Diskriminasi

Malaysia Berencana Melarang Transgender Beribadah di Masjid

Apabila usulan wakil menteri Malaysia itu diterima, larangan masuk masjid bagi orang transgender bisa diberlakukan di tingkat federal.
Saf salat perempuan yang menerapkan jaga jarak di masjid
Saf salat perempuan yang menerapkan jaga jarak di sebuah masjid Malaysia. Foto: Mohd RASFAN / AFP

Sejumlah pejabat di Malaysia mempertimbangkan larangan masuk masjid dan situs keagamaan lainnya bagi komunitas transgender. Usulan ini disampaikan menyusul penangkapan pengusaha Malaysia yang seorang transpuan di Thailand. Dia dituduh menistakan agama karena datang ke masjid dengan pakaian perempuan.
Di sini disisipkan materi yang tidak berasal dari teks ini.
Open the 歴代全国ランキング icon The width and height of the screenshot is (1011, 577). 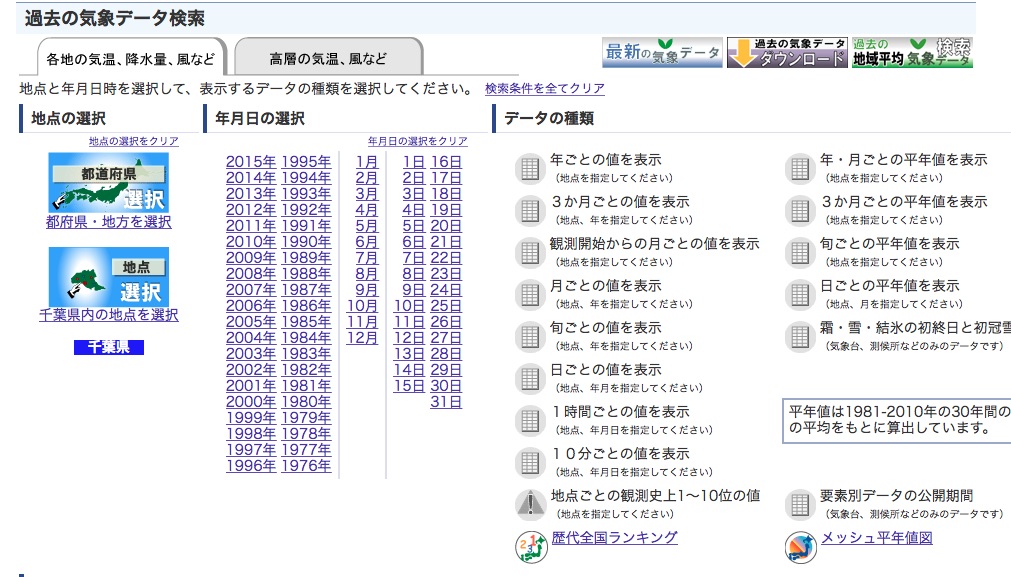point(529,546)
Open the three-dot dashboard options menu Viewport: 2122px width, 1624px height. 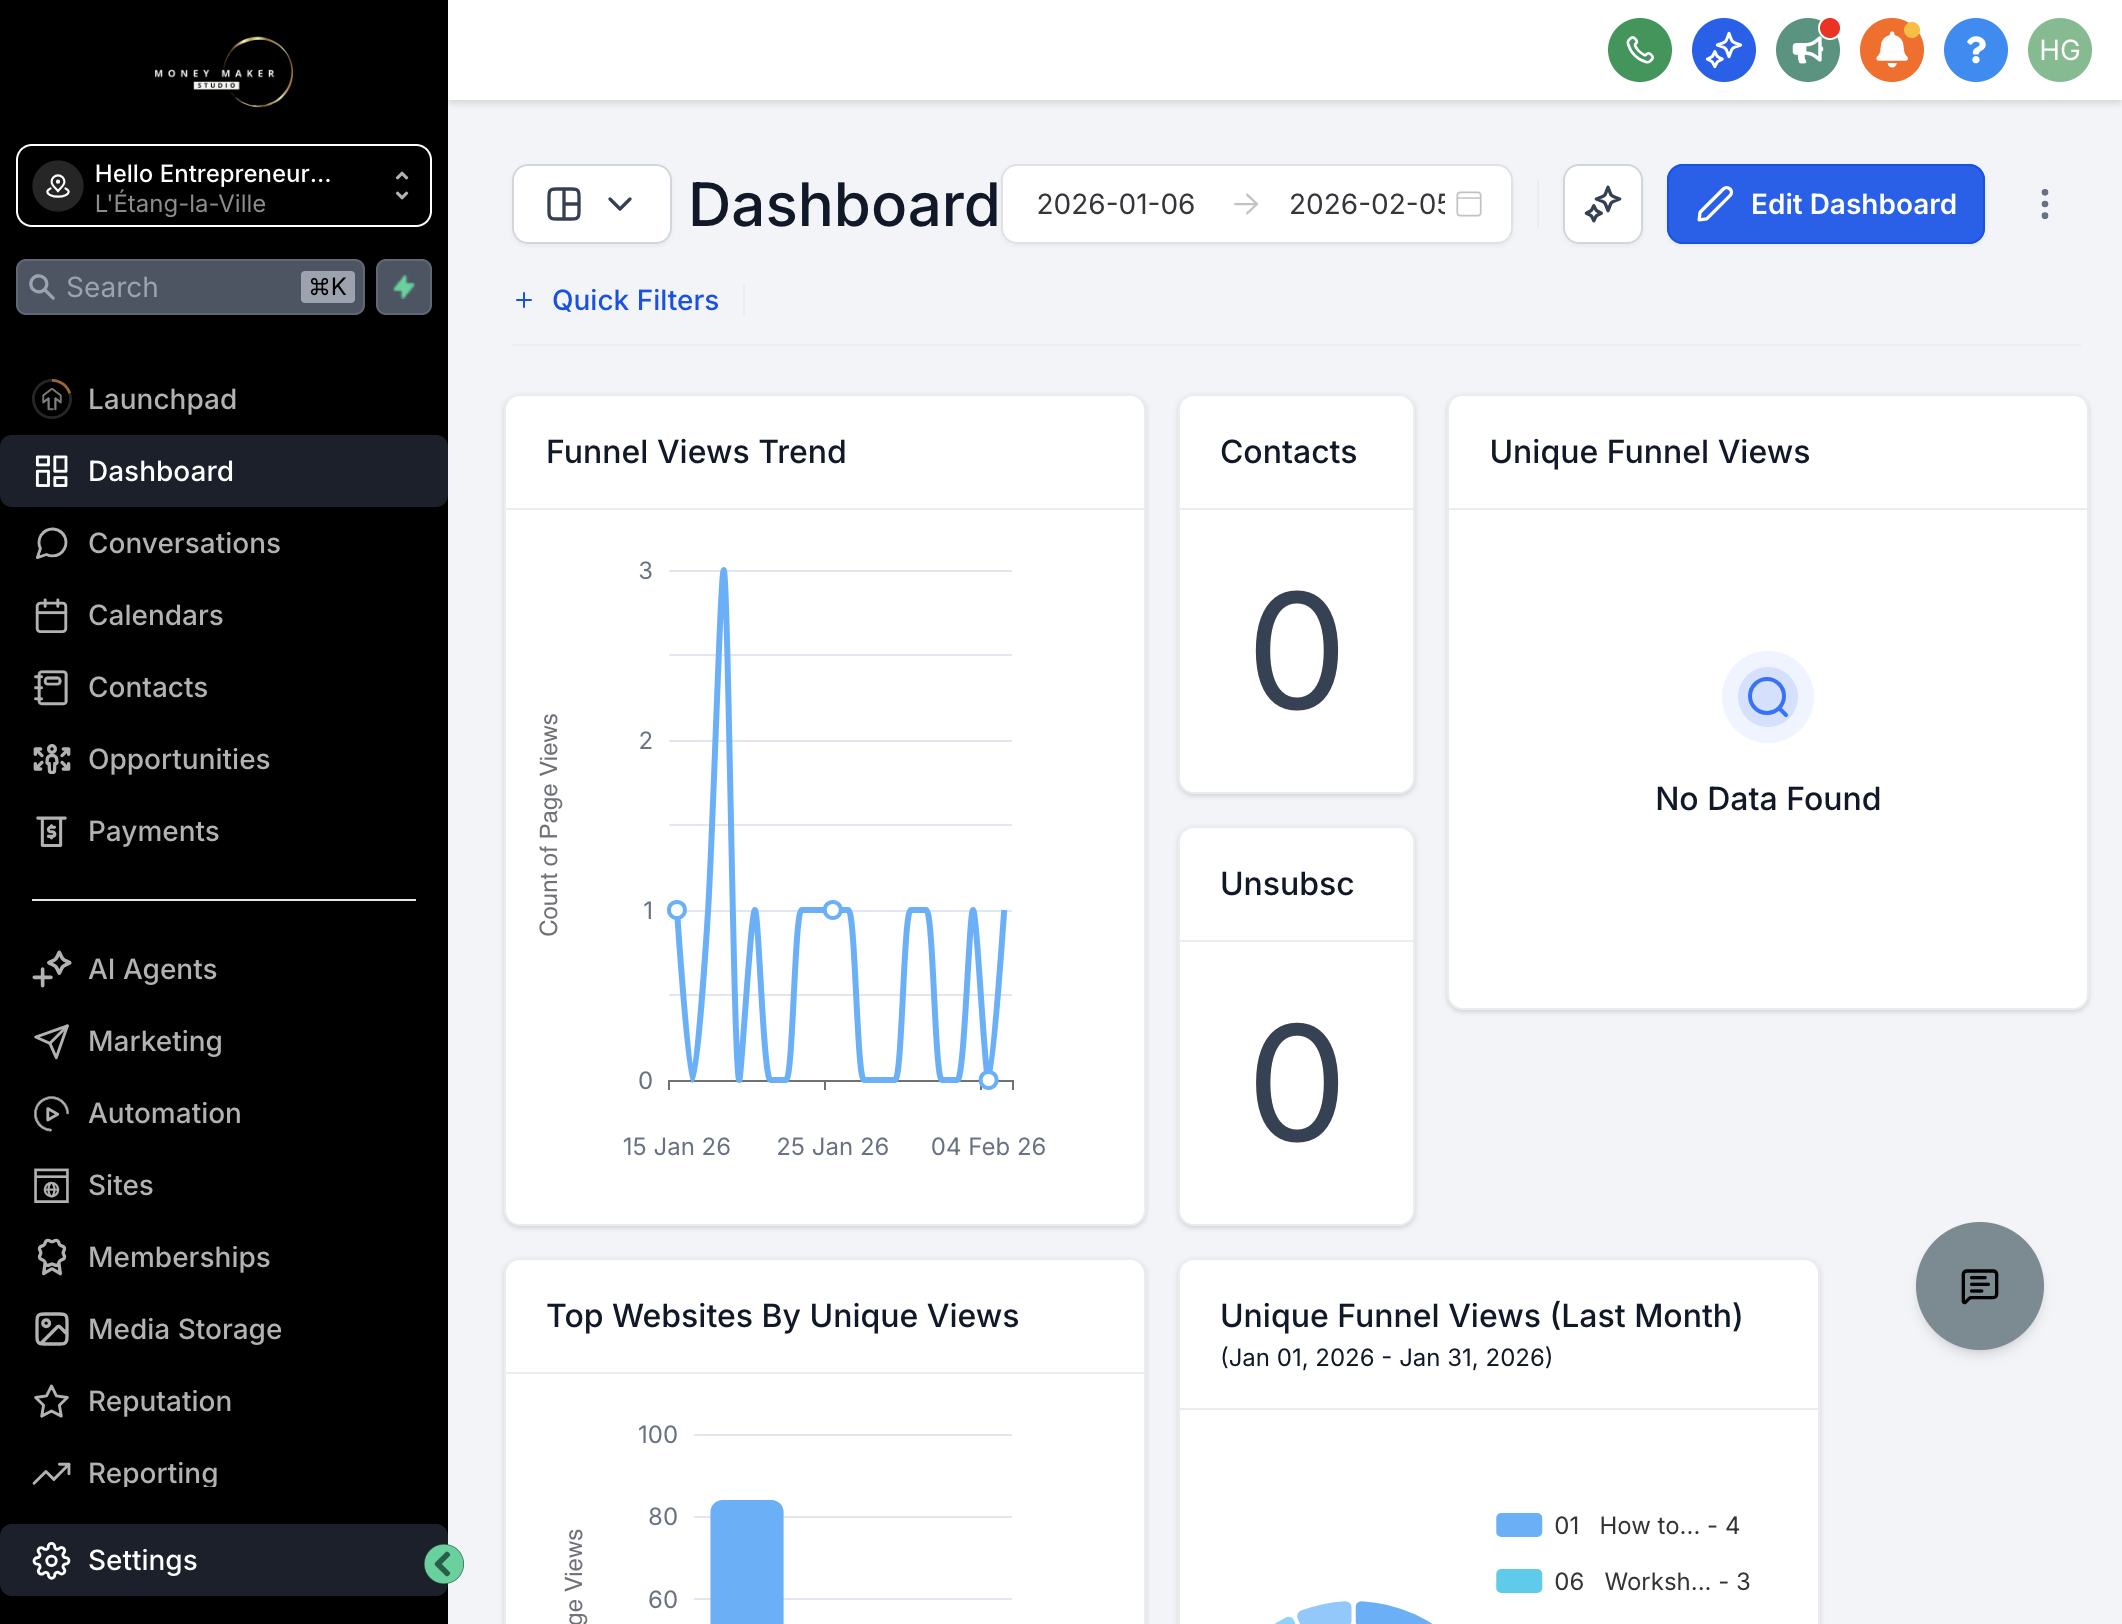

Agama merupakan topik sensitif di Malaysia, terutama jika ada sangkut pautnya dengan Islam—agama resmi yang dianut lebih dari 60 persen populasi.

Iklan

Ketika diwawancarai wartawan di sela-sela acara pada Jumat, wakil menteri agama Ahmad Marzuk Shaary menyinggung pentingnya “menjaga kesucian masjid”. Menurutnya, larangan ini dapat mencegah kebingungan di kalangan umat Muslim Malaysia. Dia mengambil contoh Perlis, negara bagian di utara Malaysia yang berbatasan dengan Thailand, yang telah melarang crossdresser dan orang transgender memasuki masjid.

“Menurut saya, kita bisa mencontoh Perlis. Sangat tidak pantas jika laki-laki berjilbab memasuki masjid,” katanya, dikutip media lokal. “[Laki-laki] akan mengganggu privasi jika mereka memasuki saf perempuan.”

“Kalau mereka datang ke masjid untuk bertaubat, maka tidak apa-apa,” imbuhnya.

Usulan itu tampaknya akan berlaku di wilayah federal, seperti Ibu Kota Kuala Lumpur dan kota Putrajaya, yang merupakan pusat pemerintahan.

Politikus konservatif dan tokoh agama lainnya juga mempertimbangkan gagasan tersebut. Kepada situs berita Malaysiakini, Mufti pulau Penang Wan Salim Wan Mohd Noor mengaku bersimpati terhadap komunitas transgender, tapi menurutnya mereka harus “lebih bekerja keras” untuk beradaptasi dengan norma-norma masyarakat.

Iklan

“Dewan kemakmuran masjid harus menasihati jemaah dengan lembut dan hati-hati agar mereka menghormati kesucian rumah ibadah Islam dengan pakaian yang pantas dan tak lagi dipandang rendah dan aneh,” tuturnya.

Pegiat HAM telah mendokumentasikan perlakuan yang semakin buruk terhadap komunitas LGBTQ di Malaysia. Isu ini semakin menjadi perhatian negara setelah Nur Sajat kabur ke luar negeri pada Maret.

Pengusaha kosmetik itu tidak hadir di sidang pengadilan Syariah atas kasus penistaan agama yang diajukan terhadapnya. Transpuan itu dituntut karena berpakaian Muslimah saat menghadiri acara di masjid pada 2018. Polisi Malaysia dan otoritas keagamaan menghabiskan berbulan-bulan untuk melacak keberadaannya.

Nur ditangkap di sebuah kondominium mewah di Bangkok pekan lalu, memicu kemarahan aktivis HAM yang mengungkapkan keprihatinan mereka atas persekusi yang menanti Nur di kampung halaman. Dia dilaporkan mencari suaka di negara ketiga setelah dibebaskan dengan jaminan.